Final answer:
To find the time it takes for the dye concentration in the tank to reach 1% of its original value, we can use the concept of dilution. By applying the dilution formula, we can calculate that it would take approximately 166.67 hours for the concentration to reduce to 1% of its original value.
Step-by-step explanation:
To find the time that will elapse before the concentration of dye in the tank reaches 1% of its original value, we can use the concept of dilution. The tank is being rinsed with fresh water flowing in at a rate of 2 L/min, and the well-stirred solution is flowing out at the same rate.
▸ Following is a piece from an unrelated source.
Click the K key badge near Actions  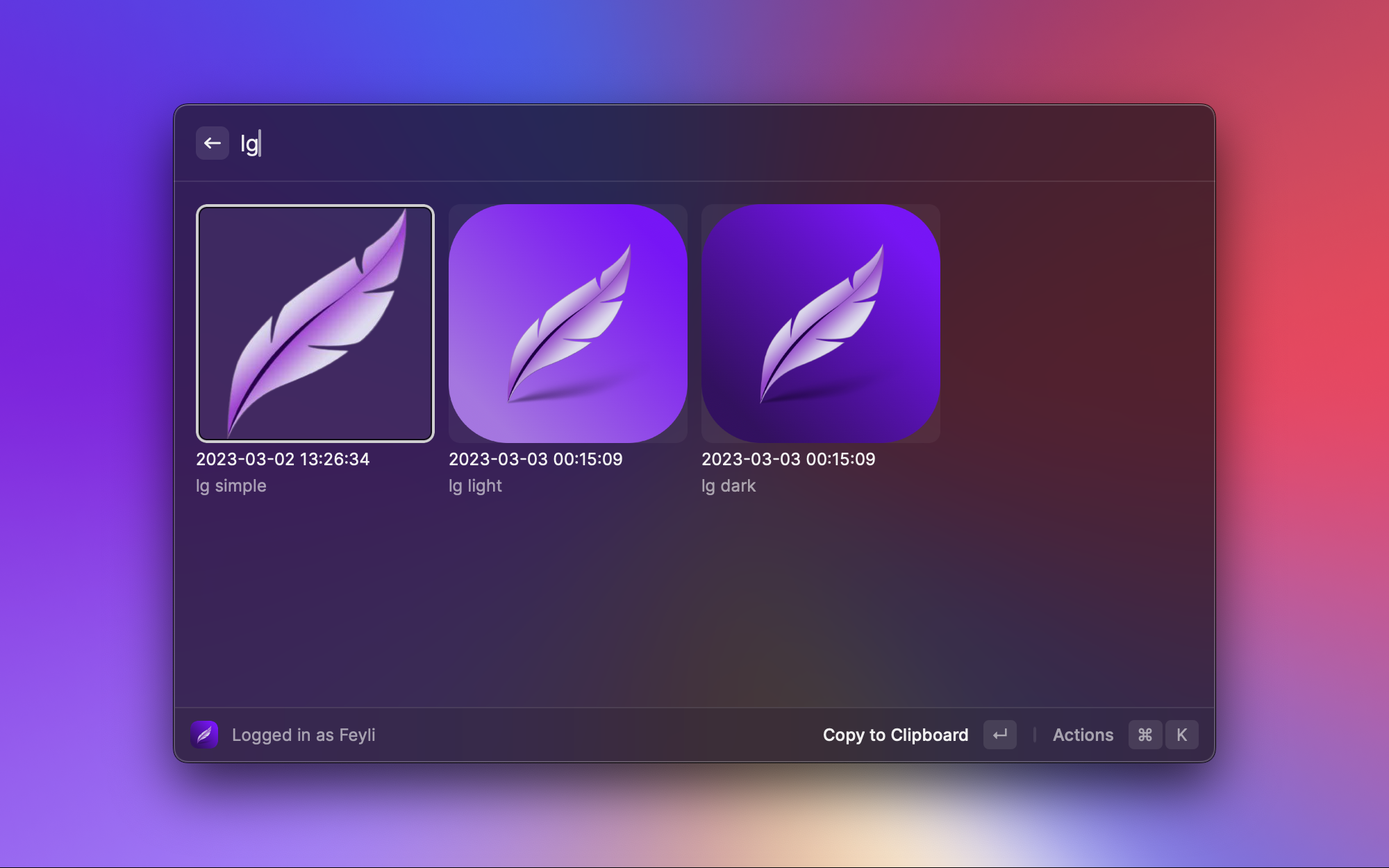(1181, 735)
The concentration of dye in the tank after a certain amount of time can be calculated using the formula:
C1V1 = C2V2
Where:
- C1 = initial concentration of dye (1 g/L)
- V1 = volume of dye solution (200 L)
- C2 = final concentration of dye (1% of the original value, which is 0.01 g/L)
- V2 = volume of water rinsed through the tank (unknown)
Rearranging the formula to solve for V2:
V2 = (C1V1) / C2 = (1 g/L × 200 L) / (0.01 g/L) = 20000 L
So, it would take 20000 L / 2 L/min = 10000 min = 166.67 hours for the concentration of dye in the tank to reach 1% of its original value.